Copy out the lines below that hold the word "size".

> SUPPLIED MATERIAL
———

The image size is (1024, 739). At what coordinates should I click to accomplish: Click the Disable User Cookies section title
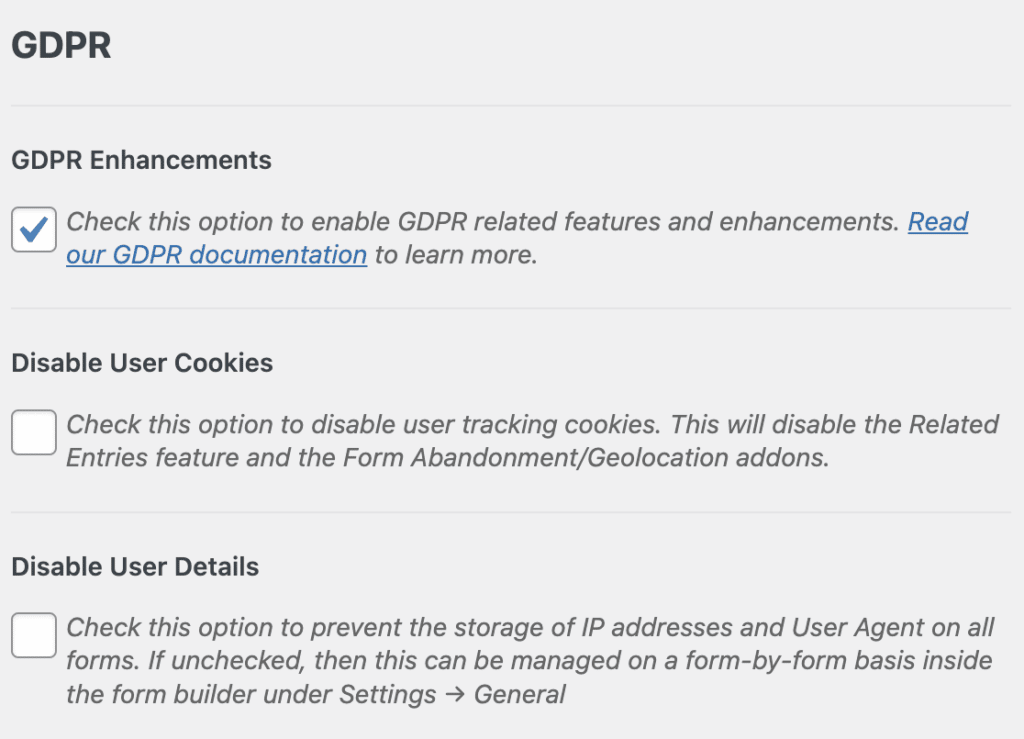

———

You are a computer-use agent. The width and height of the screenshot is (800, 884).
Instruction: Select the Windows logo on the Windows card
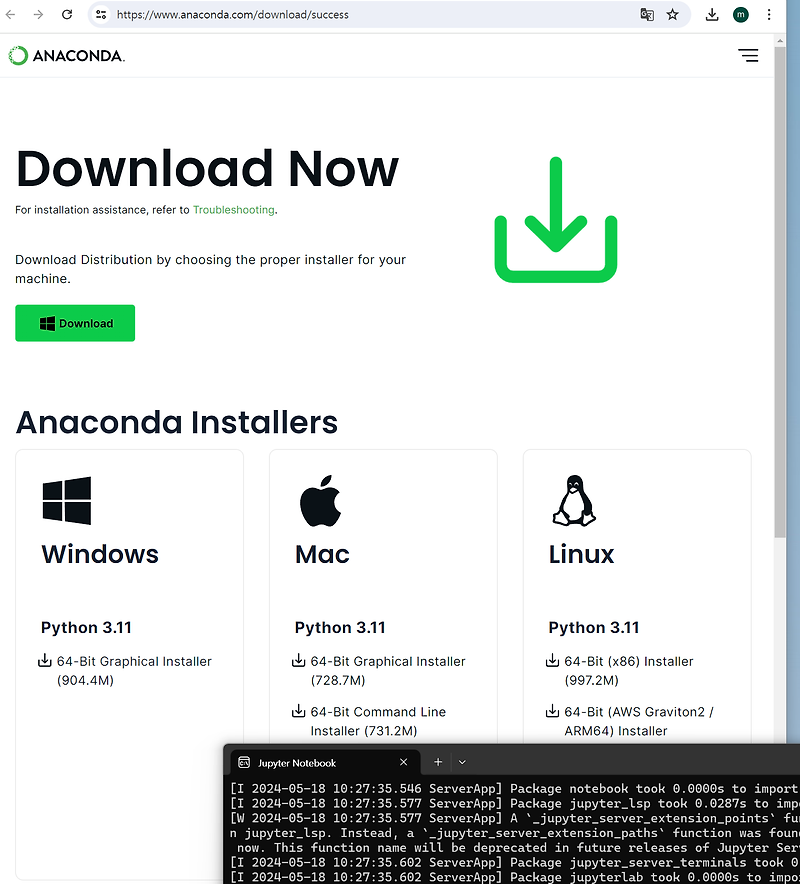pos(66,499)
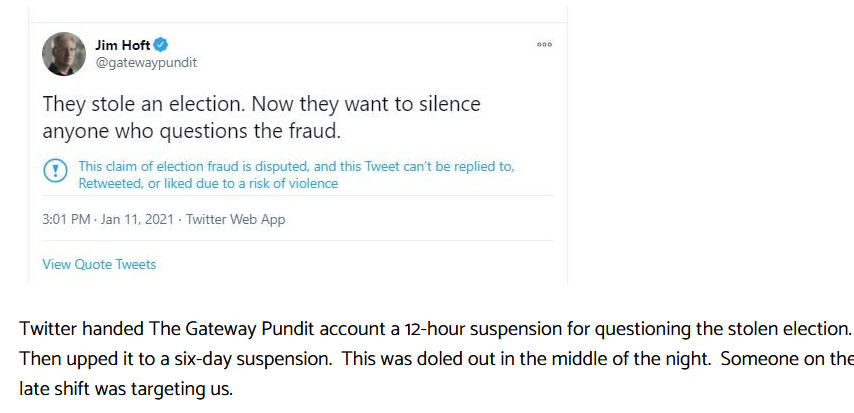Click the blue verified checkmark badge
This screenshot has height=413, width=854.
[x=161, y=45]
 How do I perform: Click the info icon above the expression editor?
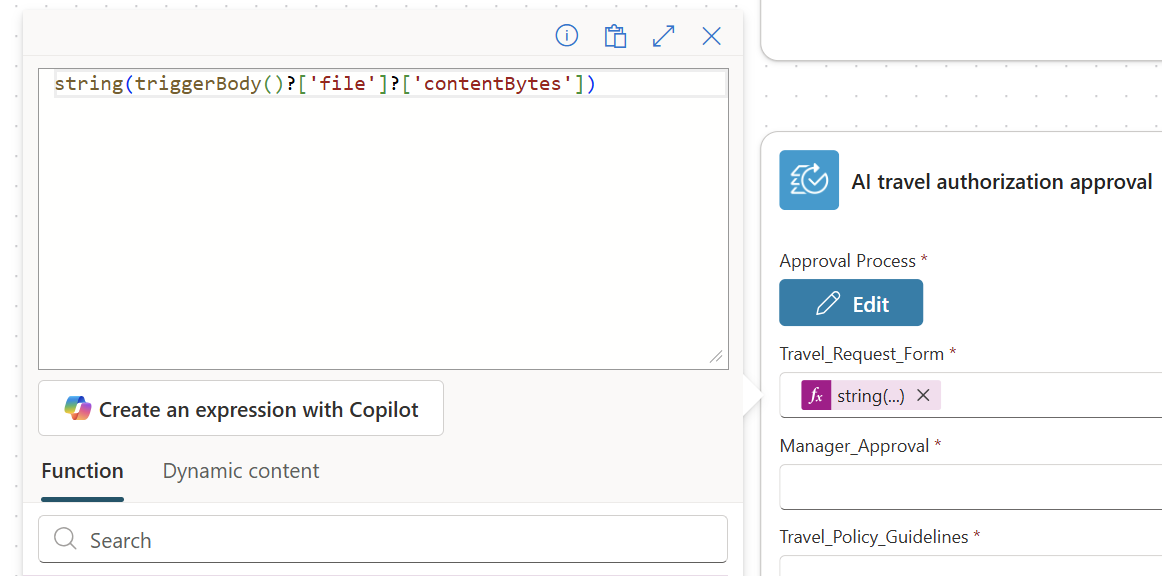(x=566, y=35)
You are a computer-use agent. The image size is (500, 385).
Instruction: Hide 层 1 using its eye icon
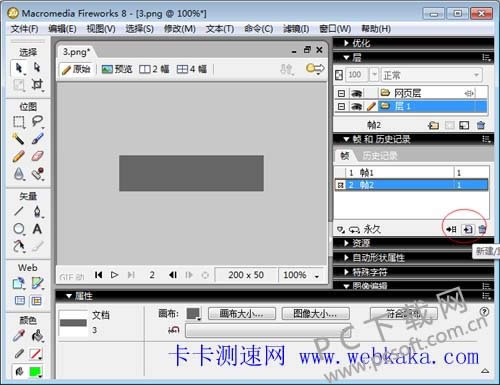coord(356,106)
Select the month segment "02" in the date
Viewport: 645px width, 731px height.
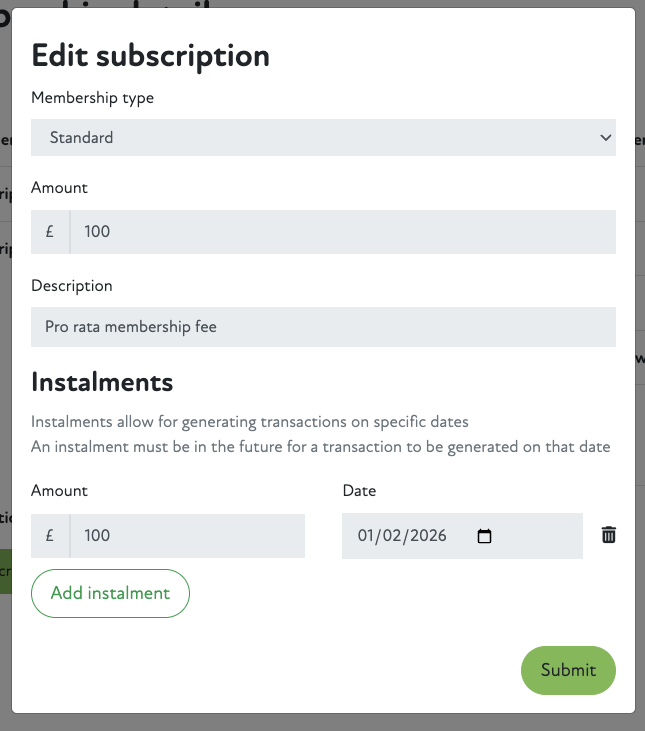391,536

———

> FINAL ANSWER
The image size is (1024, 739). At what coordinates should I click to accomplish: Click the Disable User Cookies section title
You are a computer-use agent. The image size is (500, 385).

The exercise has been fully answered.